**Material provided:**
════

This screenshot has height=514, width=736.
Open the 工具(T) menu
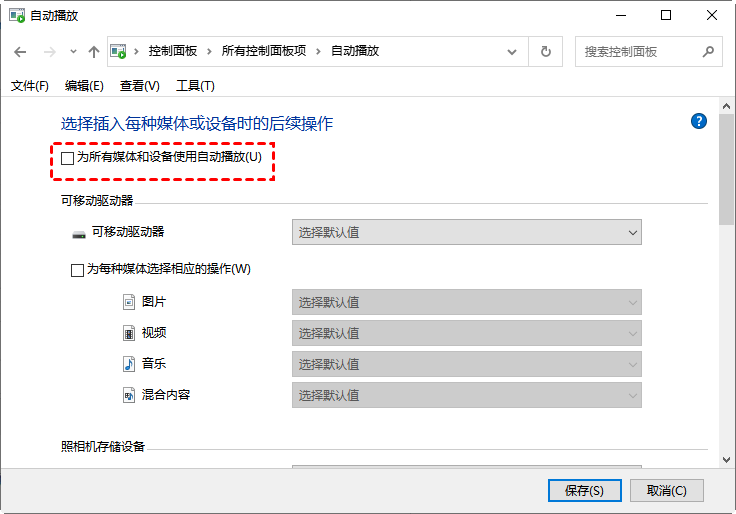point(194,86)
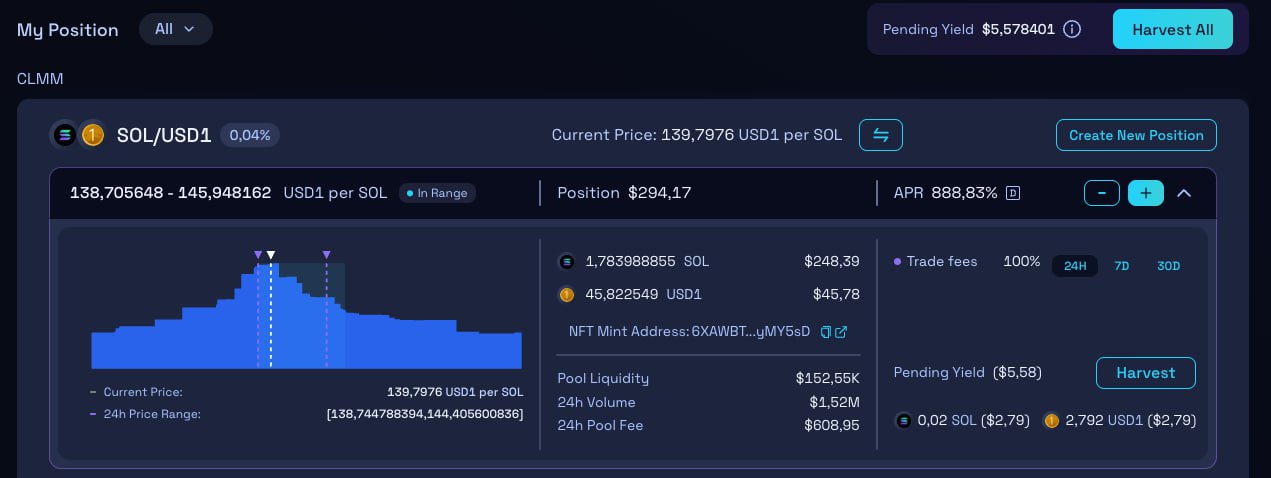Image resolution: width=1271 pixels, height=478 pixels.
Task: Swap the current price direction
Action: coord(880,135)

════

**Assignment:** I need the entries printed exactly, with each picture left out.

**Your solution:**
This screenshot has height=514, width=736.
Open the 工具(T) menu
point(194,86)
Image resolution: width=1271 pixels, height=478 pixels.
Task: Swap the current price direction
Action: coord(880,135)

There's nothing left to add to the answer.